Paul M. Sweezy, 1910-


Paul Sweezy is best known in economics for two not-so-distinct concerns which have dominated his economics: analyzing monopolistic competition and updating Marxian thought into "Neo-Marxian" economics.  His work on the former is best exemplified by his discovery of the "kinked" demand curve for oligopoly (1939) and his prize-winning study on the English coal industry (1938).

Sweezy encountered Marxian theory soon enough and in his majestic 1942 book, Theory of Capitalist Development, helped reintroduce Marxian thought to economics - in particular drawing attention to Marx's "Transformation Problem" and the theory of crisis. Sweezy subsequently translated Böhm-Bawerk's classic 1896 critique of Marx as well as Hilferding's response. He also became involved in an infamous debate with Dobb on the issue of the transition from feudalism to capitalism (e.g. 1976). It was hardly surprising, then, that this young Harvard economist was to became a favorite of Schumpeter's and an anathema to the American government (Sweezy was summoned and jailed for "contempt" by the McCarthyite New Hampshire legal establishment in 1953 - a conviction only overturned in 1957 by the US Supreme Court (see statement by Sweezy)).

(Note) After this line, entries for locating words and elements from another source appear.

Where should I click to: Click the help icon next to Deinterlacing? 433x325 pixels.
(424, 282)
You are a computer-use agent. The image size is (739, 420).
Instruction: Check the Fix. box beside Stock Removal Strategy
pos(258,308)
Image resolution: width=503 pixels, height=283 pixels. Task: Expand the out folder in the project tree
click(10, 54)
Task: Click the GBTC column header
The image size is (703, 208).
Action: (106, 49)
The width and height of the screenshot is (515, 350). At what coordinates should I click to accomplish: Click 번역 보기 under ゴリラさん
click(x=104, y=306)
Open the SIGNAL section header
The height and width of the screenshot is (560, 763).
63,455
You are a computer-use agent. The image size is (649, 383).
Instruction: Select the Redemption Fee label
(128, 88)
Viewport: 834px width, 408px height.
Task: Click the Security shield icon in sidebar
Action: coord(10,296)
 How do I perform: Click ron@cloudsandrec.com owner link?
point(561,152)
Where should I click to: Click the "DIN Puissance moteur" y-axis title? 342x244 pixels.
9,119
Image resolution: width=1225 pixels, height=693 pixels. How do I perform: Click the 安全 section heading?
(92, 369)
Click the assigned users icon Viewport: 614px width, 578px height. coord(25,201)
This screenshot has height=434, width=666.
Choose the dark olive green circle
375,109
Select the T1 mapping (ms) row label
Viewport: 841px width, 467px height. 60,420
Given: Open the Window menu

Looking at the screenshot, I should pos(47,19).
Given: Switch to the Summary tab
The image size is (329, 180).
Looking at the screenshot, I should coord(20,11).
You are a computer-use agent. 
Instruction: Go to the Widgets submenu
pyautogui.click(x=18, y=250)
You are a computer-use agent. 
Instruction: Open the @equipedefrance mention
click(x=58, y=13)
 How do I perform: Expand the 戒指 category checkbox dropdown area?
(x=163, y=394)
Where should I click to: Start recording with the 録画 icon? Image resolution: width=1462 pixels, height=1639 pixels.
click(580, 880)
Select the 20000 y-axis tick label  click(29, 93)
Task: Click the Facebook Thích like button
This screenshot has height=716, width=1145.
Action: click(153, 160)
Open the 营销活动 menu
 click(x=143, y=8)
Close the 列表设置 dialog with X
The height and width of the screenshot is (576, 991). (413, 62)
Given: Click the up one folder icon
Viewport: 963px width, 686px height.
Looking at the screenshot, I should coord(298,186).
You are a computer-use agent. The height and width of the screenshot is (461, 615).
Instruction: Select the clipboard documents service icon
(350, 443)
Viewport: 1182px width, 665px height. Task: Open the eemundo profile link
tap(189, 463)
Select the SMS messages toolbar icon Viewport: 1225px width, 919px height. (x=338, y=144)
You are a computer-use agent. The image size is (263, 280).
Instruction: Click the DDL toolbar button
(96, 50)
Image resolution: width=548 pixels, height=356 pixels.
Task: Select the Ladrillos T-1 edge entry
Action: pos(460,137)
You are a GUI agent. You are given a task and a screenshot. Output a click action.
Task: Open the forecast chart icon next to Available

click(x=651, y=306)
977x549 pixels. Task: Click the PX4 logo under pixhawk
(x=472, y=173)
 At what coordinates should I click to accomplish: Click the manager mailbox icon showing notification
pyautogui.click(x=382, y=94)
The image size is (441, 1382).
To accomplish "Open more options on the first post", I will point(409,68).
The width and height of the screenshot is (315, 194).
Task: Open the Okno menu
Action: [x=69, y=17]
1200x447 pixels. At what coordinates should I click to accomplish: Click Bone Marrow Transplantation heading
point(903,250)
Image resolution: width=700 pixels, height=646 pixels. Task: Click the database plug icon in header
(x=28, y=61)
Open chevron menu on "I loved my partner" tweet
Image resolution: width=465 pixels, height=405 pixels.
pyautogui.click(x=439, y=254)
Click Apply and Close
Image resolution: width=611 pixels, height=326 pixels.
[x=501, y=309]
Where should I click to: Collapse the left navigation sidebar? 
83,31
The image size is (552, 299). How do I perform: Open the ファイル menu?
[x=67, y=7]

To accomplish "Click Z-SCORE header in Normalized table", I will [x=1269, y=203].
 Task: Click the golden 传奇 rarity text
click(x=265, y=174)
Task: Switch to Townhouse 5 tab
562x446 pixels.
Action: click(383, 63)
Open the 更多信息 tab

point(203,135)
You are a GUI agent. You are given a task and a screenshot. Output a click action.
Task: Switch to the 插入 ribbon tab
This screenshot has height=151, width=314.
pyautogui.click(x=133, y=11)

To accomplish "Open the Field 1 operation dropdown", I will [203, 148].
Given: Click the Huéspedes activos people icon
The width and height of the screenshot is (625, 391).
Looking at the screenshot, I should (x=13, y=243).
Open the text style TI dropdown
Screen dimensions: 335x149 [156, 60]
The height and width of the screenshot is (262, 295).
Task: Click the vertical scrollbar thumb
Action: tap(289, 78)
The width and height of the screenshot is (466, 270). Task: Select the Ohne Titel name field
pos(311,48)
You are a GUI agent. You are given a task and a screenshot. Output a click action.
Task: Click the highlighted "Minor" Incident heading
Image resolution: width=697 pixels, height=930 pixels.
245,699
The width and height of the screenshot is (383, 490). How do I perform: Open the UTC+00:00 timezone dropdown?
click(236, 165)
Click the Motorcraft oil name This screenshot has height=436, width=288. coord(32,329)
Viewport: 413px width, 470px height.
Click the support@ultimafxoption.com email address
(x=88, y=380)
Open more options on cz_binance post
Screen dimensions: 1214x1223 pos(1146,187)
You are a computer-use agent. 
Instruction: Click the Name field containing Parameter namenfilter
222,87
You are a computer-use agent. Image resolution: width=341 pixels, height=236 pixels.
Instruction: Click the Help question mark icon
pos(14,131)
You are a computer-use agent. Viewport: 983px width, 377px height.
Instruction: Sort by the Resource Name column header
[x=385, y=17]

Sweezy was also a proponent of an "underconsumption" interpretation of Marx, a new theory of imperialism rooted in "dependency" and the examination of Keynesian demand management as a life-valve for capitalism - ideas commonly associated with the Monthly Review, which Sweezy helped found in 1949 and which he edited for the rest of his career which was to be highly influential on the emerging "New Left". Sweezy saw these ideas as a way of modernising the Marxian theory of crisis and he set them forth both in his numerous writings in the Monthly Review and, perhaps most famously, in his highly influential Monopoly Capital (1966) written with Paul Baran.